Chapter Text
The thumping starts after dark.
Thump. Thump.
It’s not a hurried sound, or loud, but it is steady.
Thump.
George and Lockwood glance at each other over the paper clippings, books, and codices scattered across the Thinking Cloth. The noise seems to be coming from the front door.
Thump.
A client would have rung the bell. Except it's too late for that. Lockwood and George glance at the clock. Since having gotten sucked into work after dinner, now it’s nearly midnight. Much too late for clients.
Thump.
“That doesn’t sound good,” George remarks dryly.
Thump.
Lockwood pushes his chair back from the kitchen table and moves carefully into the hall. His socked feet barely make a sound. His voice is quiet: “Expecting company?”
Thump.
“Just a ghost or two,” George replies, following Lockwood toward the front door.
Thump.
Lockwood retrieves his rapier from the umbrella stand. George pulls two mini salt bombs into his left hand, just in case, before reaching out with his right toward the front door. Lockwood waves him off, pointing to his ear. Listen.
The thumping has stopped.
Lockwood and George exchange another look. Lockwood nods, raises his rapier, and inhales to flood his body with calm. George unhooks the chain, grips the handle, and yanks the door open.
The doorway is empty.
“Lucy!” George cries.
Lockwood’s gaze falls to the figure crumpled on the ground, leaning against the doorframe. Her hair sags over her face. Her leggings are ripped. One side of her dark coat seems to shine somehow; perhaps it’s some new glossy, satin weave. The girl’s left hand, which grips her right arm above the elbow, shimmers with something wet in the dim light of the entryway. Her chin lifts wearily up. Her eyes track George’s movements as he discards the salt bombs and crosses to her.

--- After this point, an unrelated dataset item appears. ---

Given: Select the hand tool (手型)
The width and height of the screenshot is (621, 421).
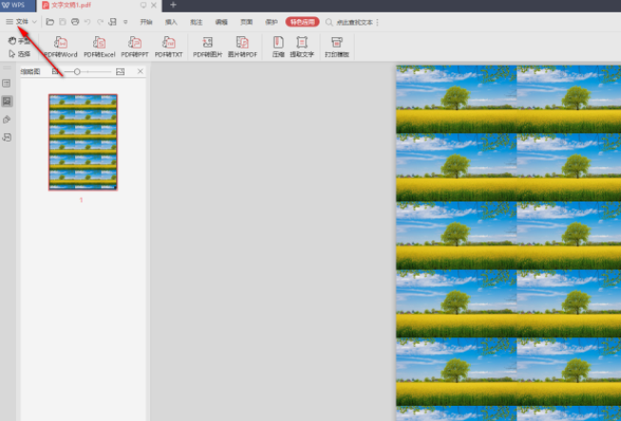Looking at the screenshot, I should (x=18, y=41).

Lockwood lowers his rapier. “Lucy?” His mind thuds dully, caught like a record player repeating one breath of a song over and over. Lucy. Lucy. Lucy.
George tucks both hands under Lucy’s left arm and hauls her to her feet. They shuffle uneasily across the threshold, Lucy swaying precariously.
“Shut the door!” George tells Lockwood.
The order jolts Lockwood into action. He slams the front door closed, locks it, and replaces the chain. He tosses his rapier in the umbrella stand as George and Lucy collapse in the middle of the entryway. George extracts himself from Lucy’s limp form before darting off toward the library.
“Bleeding!” George tosses over his shoulder.
Lockwood reaches up to loosen the black tie around his neck. He kneels on Lucy’s right side, where her bloody arm—it’s not satin, you idiot, it’s blood—is flung out away from her body. Lockwood finds the wound, a deep cut high on her arm, and tears his tie out from under his collar. He begins to wrap the strip of fabric over Lucy’s gash. It’s hard to tell how bad the damage is because her jumper and coat sleeve block most of the view. But the amount of blood she’s lost seems too much. Lockwood’s hands start to shake.
Her eyes are closed. Her clothes are soaked with blood. Her face is limp and pale, paler than anything, and cool and is she even breathing? Is she even breathing?
“Hospital?” Lockwood calls to George, panic rising in his voice.
“No hospital!” comes George’s answer. He returns to the entryway with pillows under his arms. He drops to his knees at Lucy’s feet, wedging the cushions under her ankles.
“Why bloody not?” Lockwood shoots back. His trembling fingers wrap the ends of his tie in a knot over Lucy’s gash, cinching it tight.
Lucy gasps awake, reaching vaguely for her injury with her left hand.
“Easy!”
She groans. “No hospital…”
“Alright—” Lockwood starts, softening his voice.
“Not safe,” Lucy whispers. Her eyelids begin to close.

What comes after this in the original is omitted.